§ **Task goal**: For the entries presented below, indicate the number of lines that include the word "maken", adding nothing else.

Collection entries:
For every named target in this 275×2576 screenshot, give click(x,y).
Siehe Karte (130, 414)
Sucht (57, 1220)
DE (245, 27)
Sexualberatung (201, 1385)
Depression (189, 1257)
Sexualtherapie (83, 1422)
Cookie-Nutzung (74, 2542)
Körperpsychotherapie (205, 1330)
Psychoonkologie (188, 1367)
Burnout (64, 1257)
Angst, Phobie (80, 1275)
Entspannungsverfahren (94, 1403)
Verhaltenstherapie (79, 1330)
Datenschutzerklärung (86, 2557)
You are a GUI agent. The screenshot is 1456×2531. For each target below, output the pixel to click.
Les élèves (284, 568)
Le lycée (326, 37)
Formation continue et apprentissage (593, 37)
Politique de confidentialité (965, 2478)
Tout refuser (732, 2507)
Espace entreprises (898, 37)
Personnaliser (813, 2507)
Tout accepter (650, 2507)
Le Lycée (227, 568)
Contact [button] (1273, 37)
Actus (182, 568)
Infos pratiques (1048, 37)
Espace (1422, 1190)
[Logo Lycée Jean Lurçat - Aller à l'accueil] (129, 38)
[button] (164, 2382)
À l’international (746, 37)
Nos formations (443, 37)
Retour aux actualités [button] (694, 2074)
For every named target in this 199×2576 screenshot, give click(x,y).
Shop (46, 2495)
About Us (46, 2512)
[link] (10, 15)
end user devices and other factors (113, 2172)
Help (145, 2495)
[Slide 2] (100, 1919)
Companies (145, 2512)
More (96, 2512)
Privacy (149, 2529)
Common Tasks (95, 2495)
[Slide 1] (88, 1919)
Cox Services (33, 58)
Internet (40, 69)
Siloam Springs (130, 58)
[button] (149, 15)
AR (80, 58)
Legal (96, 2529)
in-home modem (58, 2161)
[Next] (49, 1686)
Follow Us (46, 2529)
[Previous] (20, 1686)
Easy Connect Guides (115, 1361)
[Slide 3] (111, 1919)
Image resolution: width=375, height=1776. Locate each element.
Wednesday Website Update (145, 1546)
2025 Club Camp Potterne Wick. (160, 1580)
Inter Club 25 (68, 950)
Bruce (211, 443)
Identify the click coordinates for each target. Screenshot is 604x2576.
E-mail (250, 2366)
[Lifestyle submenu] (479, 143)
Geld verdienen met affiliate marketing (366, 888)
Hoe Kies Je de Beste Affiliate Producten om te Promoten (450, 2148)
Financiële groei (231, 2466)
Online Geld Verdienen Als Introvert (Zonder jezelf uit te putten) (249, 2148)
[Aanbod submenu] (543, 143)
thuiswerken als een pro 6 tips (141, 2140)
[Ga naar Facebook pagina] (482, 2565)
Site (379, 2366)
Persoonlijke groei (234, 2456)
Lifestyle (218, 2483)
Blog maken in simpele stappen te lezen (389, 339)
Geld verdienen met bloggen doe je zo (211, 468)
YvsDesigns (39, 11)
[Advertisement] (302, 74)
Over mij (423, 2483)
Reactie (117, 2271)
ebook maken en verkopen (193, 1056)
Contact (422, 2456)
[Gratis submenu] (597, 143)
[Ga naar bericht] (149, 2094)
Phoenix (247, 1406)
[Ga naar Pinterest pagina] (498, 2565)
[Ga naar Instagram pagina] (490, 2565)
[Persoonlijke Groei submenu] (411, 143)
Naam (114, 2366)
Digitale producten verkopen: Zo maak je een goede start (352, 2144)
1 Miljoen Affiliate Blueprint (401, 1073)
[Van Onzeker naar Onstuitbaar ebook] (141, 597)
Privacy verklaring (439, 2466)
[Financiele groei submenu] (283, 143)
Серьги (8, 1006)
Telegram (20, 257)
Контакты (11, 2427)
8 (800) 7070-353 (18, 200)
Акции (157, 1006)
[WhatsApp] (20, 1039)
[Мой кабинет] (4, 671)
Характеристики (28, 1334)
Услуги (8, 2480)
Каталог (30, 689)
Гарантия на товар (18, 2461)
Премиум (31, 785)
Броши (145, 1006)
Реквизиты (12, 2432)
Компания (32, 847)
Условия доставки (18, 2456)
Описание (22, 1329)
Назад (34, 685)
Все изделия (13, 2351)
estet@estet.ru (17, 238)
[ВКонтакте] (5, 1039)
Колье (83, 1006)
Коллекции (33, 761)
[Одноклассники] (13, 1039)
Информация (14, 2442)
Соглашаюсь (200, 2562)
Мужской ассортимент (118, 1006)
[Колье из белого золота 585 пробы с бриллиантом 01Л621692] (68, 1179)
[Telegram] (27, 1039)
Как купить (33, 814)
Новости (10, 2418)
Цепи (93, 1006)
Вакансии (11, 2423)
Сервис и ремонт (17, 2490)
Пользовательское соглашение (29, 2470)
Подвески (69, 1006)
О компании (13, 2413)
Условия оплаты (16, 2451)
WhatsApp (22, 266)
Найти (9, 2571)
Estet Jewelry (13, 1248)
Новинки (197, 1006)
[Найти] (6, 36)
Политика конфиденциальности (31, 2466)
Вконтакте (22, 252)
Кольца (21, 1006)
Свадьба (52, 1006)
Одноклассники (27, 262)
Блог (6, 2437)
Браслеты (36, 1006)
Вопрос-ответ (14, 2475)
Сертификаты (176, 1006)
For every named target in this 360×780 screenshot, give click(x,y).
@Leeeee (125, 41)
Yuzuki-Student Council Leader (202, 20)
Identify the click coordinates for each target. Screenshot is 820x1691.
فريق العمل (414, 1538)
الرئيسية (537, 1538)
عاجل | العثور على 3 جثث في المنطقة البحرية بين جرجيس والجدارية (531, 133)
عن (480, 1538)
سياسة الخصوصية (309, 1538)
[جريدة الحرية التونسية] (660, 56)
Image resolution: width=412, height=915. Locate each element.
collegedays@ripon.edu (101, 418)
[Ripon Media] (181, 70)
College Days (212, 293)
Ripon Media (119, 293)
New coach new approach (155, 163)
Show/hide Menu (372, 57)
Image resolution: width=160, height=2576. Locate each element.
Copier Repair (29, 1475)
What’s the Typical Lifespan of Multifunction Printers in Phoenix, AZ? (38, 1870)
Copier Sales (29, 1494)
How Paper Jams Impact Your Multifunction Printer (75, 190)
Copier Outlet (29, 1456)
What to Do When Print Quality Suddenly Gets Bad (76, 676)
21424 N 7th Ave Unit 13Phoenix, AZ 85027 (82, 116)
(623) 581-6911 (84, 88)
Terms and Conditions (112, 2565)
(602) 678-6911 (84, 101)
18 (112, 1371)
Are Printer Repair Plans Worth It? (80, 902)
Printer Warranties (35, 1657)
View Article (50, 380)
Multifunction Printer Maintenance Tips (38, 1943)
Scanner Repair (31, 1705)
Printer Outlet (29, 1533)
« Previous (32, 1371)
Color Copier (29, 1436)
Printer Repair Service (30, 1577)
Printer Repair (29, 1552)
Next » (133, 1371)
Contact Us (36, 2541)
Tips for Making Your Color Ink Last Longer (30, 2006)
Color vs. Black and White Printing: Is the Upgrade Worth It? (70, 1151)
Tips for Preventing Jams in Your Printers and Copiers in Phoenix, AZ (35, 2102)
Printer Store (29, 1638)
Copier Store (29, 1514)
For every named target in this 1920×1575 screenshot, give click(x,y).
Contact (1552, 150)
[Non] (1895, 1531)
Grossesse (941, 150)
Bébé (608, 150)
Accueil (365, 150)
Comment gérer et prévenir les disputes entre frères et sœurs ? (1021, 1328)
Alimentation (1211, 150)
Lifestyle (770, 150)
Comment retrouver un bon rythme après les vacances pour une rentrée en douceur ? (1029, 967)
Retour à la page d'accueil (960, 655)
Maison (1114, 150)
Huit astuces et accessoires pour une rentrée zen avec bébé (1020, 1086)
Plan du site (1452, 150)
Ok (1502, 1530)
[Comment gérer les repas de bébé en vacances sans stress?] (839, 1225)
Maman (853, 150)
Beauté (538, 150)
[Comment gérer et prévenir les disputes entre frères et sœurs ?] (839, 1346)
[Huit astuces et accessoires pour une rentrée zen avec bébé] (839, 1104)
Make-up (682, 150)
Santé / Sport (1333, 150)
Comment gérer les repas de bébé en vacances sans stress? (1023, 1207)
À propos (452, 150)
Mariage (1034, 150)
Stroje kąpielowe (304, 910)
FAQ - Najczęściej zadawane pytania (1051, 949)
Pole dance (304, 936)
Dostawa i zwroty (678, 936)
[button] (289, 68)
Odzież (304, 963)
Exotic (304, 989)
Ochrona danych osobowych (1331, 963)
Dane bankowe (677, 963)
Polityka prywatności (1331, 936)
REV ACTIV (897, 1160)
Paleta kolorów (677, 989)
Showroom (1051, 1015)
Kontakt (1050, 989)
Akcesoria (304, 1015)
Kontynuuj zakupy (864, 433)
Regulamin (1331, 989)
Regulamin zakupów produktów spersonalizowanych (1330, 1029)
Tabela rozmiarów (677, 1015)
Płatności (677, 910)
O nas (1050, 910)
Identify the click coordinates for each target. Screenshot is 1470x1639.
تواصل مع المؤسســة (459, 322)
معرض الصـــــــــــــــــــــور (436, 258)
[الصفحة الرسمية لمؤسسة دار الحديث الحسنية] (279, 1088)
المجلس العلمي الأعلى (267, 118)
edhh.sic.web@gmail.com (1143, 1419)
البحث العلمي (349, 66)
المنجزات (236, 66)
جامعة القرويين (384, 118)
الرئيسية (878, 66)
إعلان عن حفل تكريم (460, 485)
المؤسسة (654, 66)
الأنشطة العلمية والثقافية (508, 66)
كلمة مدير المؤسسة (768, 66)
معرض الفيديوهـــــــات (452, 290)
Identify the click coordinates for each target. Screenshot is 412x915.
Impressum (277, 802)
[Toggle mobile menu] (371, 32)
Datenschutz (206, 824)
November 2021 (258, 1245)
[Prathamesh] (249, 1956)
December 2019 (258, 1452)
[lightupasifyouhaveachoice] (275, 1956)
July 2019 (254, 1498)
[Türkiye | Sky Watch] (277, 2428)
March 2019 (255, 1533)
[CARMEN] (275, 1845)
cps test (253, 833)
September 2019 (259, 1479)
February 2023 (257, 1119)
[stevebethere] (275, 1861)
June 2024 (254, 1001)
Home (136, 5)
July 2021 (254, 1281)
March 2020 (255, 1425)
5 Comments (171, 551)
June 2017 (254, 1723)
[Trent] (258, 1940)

§ **Finished task**: 2